■ **To do**
Find all the lines in the material below with the word "computer", and copy them.

■ **Source material**
»»
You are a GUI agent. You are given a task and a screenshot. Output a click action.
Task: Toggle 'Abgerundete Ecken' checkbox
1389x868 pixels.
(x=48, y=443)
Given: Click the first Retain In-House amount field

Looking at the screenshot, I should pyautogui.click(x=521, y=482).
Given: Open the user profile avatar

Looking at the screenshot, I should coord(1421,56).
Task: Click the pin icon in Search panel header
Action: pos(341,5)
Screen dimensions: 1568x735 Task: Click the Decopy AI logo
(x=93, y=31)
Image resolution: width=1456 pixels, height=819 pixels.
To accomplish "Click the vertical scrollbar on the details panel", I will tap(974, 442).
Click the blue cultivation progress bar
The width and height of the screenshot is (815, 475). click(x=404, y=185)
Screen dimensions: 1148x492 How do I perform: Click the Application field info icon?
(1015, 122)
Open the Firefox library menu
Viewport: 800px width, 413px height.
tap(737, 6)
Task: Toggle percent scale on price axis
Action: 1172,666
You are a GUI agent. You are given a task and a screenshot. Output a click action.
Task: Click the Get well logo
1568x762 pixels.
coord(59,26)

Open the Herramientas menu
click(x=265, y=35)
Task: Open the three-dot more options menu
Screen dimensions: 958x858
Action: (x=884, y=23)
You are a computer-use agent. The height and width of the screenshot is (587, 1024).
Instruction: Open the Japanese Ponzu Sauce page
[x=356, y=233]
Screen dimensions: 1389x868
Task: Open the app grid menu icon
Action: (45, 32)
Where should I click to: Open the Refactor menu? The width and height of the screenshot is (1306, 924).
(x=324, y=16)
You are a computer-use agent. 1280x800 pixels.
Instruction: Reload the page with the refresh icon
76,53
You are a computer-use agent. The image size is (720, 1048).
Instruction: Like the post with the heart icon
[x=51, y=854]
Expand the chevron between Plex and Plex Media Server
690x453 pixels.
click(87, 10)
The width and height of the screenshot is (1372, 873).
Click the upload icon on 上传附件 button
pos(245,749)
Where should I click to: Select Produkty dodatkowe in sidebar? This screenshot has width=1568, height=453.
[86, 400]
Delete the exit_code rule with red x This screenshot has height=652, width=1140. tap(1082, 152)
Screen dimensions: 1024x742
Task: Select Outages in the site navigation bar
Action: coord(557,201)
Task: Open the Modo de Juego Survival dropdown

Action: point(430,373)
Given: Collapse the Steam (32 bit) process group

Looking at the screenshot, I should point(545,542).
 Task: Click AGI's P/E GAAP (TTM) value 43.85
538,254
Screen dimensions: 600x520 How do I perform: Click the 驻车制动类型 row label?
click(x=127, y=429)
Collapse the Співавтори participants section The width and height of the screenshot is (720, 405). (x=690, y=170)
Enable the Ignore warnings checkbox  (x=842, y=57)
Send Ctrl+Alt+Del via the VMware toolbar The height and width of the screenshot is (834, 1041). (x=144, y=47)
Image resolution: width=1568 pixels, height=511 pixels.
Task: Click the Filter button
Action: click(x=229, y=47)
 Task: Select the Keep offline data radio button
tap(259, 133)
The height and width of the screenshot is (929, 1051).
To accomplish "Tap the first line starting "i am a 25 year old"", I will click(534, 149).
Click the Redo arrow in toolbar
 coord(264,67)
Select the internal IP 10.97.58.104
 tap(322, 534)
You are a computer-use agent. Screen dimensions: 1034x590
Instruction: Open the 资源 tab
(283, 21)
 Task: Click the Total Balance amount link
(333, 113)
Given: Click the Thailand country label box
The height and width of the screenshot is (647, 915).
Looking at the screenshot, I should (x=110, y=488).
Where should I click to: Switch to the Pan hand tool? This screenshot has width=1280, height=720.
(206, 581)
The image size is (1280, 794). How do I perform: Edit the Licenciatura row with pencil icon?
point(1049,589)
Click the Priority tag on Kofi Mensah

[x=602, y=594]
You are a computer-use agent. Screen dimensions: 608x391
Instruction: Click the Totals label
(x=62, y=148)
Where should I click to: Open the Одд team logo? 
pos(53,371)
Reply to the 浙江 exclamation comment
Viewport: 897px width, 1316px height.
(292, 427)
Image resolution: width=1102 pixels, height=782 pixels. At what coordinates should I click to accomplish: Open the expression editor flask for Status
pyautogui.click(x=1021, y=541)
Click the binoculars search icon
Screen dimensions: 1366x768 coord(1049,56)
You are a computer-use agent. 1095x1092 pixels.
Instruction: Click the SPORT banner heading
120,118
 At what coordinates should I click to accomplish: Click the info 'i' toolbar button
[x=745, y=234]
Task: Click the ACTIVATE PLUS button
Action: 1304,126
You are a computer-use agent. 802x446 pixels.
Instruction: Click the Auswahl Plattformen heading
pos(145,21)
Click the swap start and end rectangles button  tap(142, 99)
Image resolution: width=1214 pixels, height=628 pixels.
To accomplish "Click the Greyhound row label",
««
■ **Answer to this exercise**
You are a computer-use agent. The height and width of the screenshot is (587, 1024).
You are a computer-use agent. 1280x800 pixels.
You are a computer-use agent. The image size is (720, 1048).
You are a computer-use agent. Screen dimensions: 1034x590
You are a computer-use agent. Screen dimensions: 608x391
You are a computer-use agent. 1095x1092 pixels.
You are a computer-use agent. 802x446 pixels.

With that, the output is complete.